* **WHAT IS ASKED**
In the listing, rewrite only the part that opens with the line containing "Where should I" and closes with the line containing "Instruction: Open the µÅ symbols palette", replacing "dropdown" with "drop-down menu" and leaving everything else unchanged. Leave the pictures out.

* **DATA FOR THIS EXERCISE**

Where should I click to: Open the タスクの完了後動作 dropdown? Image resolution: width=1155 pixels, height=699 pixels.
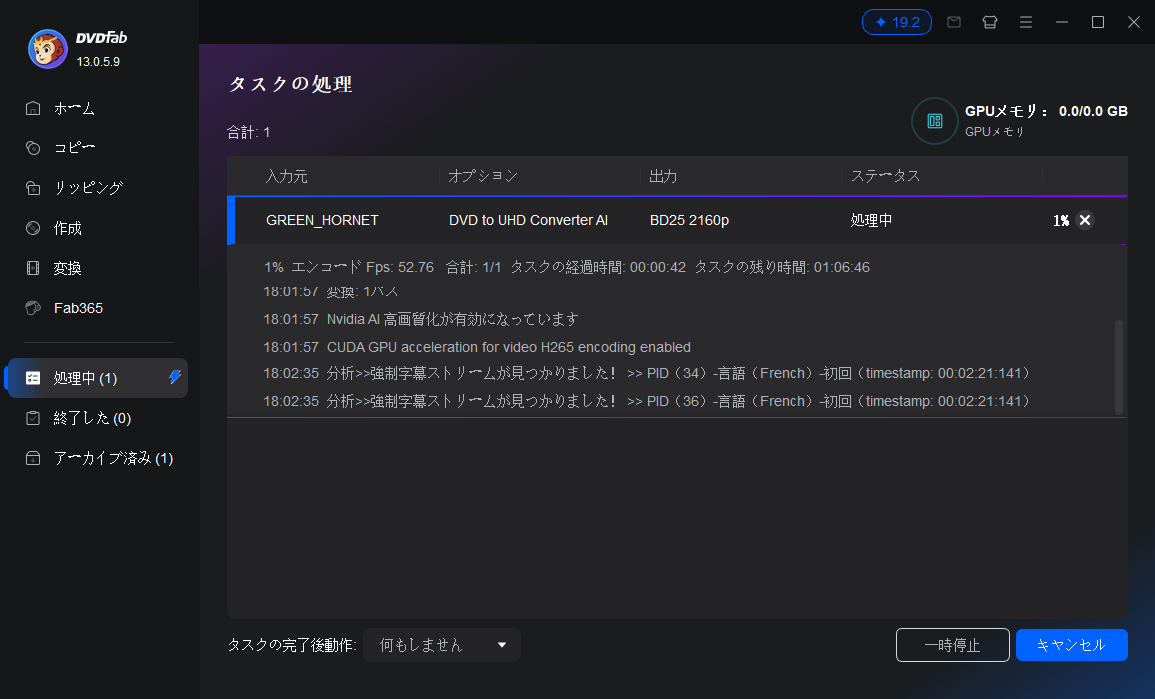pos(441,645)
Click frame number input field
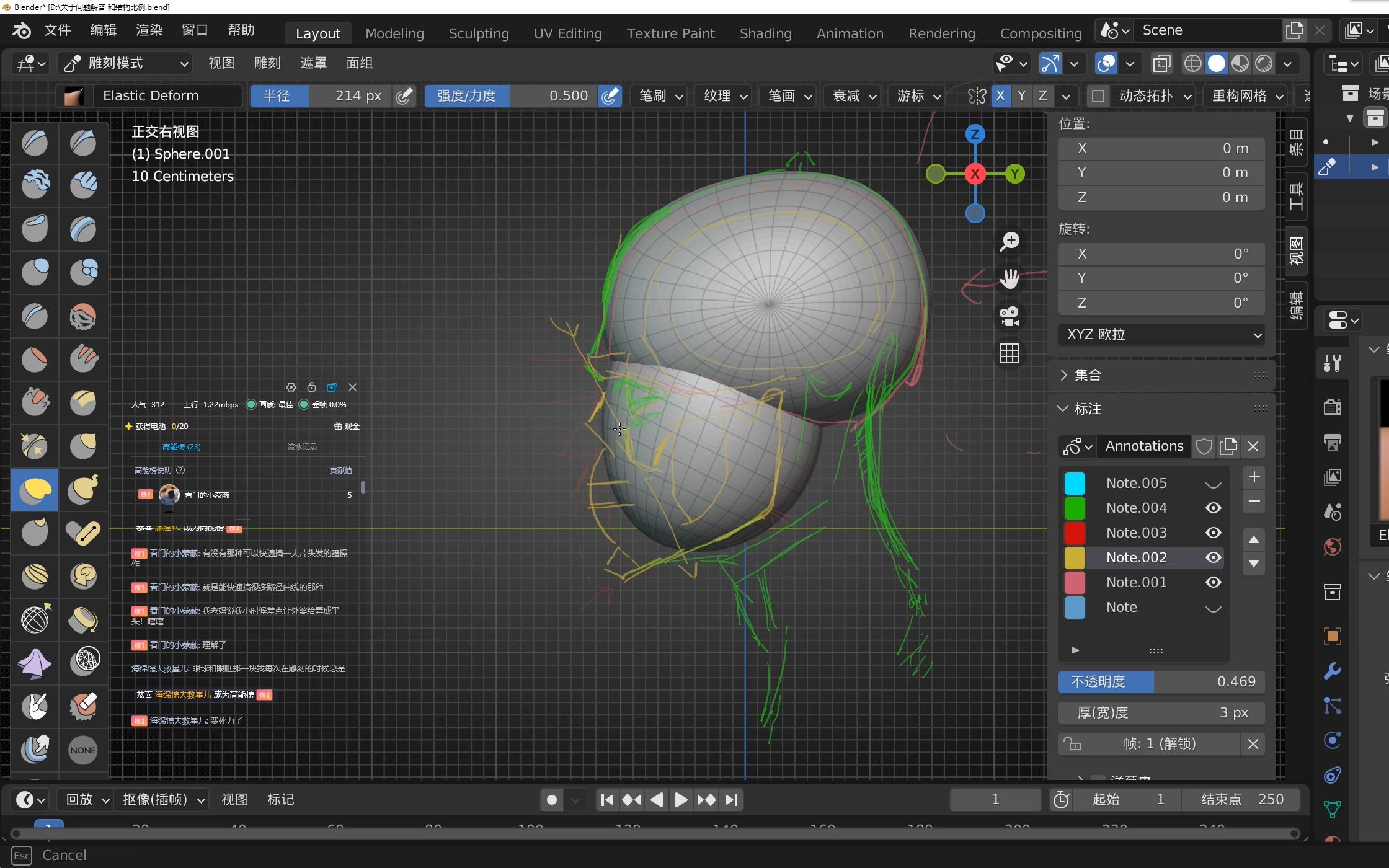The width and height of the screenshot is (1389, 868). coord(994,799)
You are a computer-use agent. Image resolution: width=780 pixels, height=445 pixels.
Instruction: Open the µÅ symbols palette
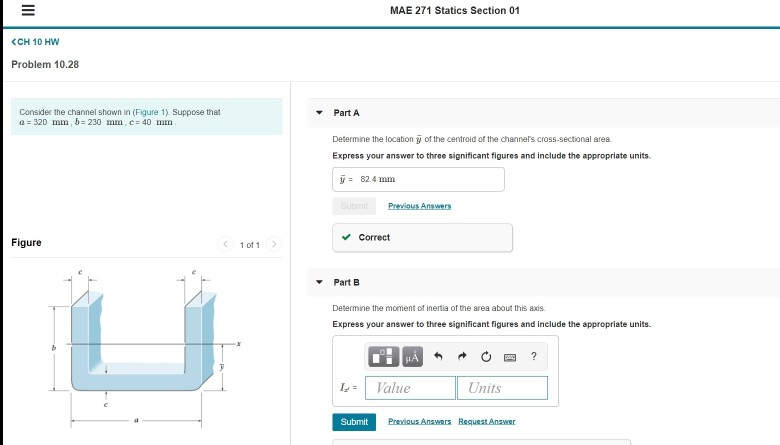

==

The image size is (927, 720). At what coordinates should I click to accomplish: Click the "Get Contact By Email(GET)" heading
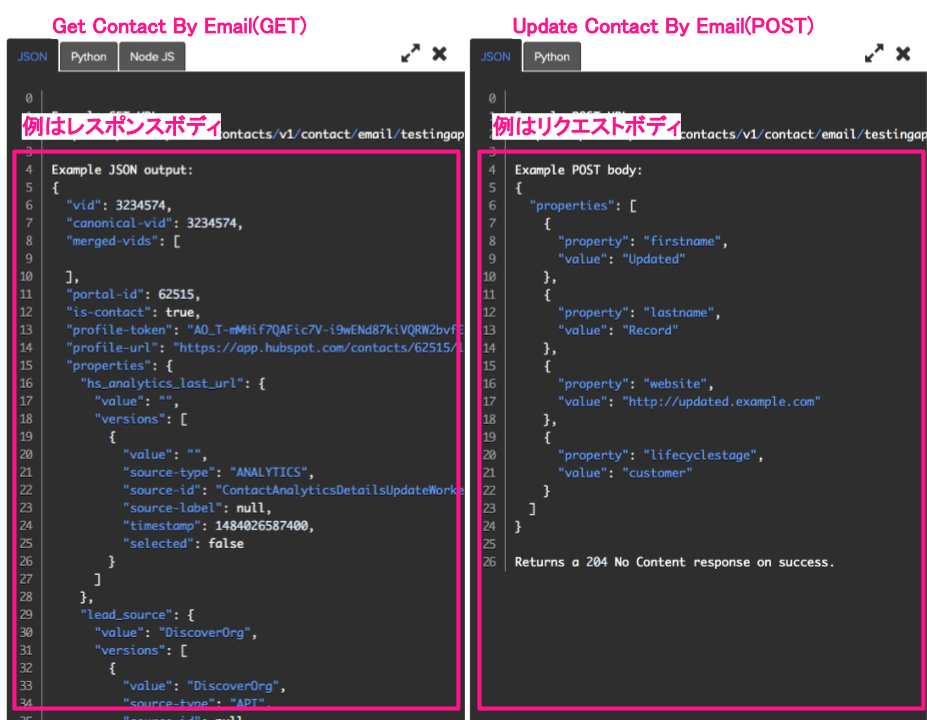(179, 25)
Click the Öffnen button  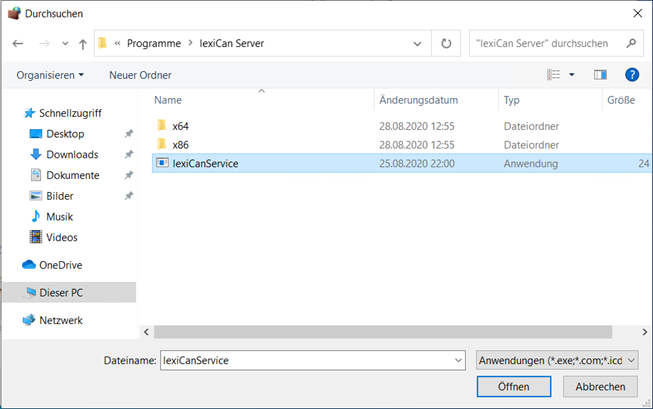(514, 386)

* * *

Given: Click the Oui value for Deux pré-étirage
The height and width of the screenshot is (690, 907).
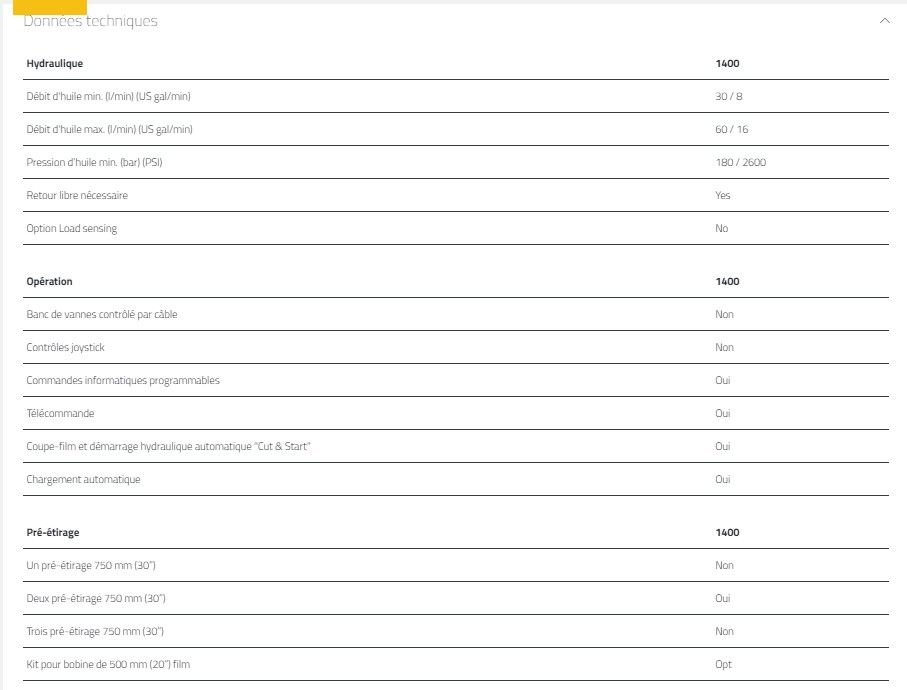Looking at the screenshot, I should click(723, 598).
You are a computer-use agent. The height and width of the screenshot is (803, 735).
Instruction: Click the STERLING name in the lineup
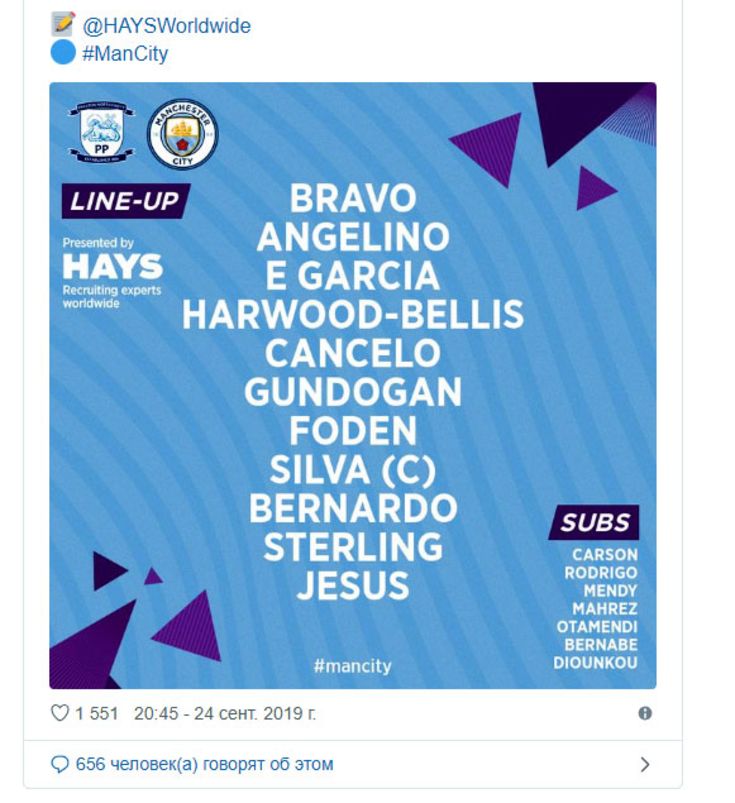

* **EXERCISE OUTPUT**
Where should I click to: Open the タスクの完了後動作 drop-down menu? Image resolution: width=1155 pixels, height=699 pixels.
pos(441,645)
Click frame number input field
The width and height of the screenshot is (1389, 868). coord(994,799)
You are a computer-use agent. Image resolution: width=780 pixels, height=445 pixels.
Instruction: Open the µÅ symbols palette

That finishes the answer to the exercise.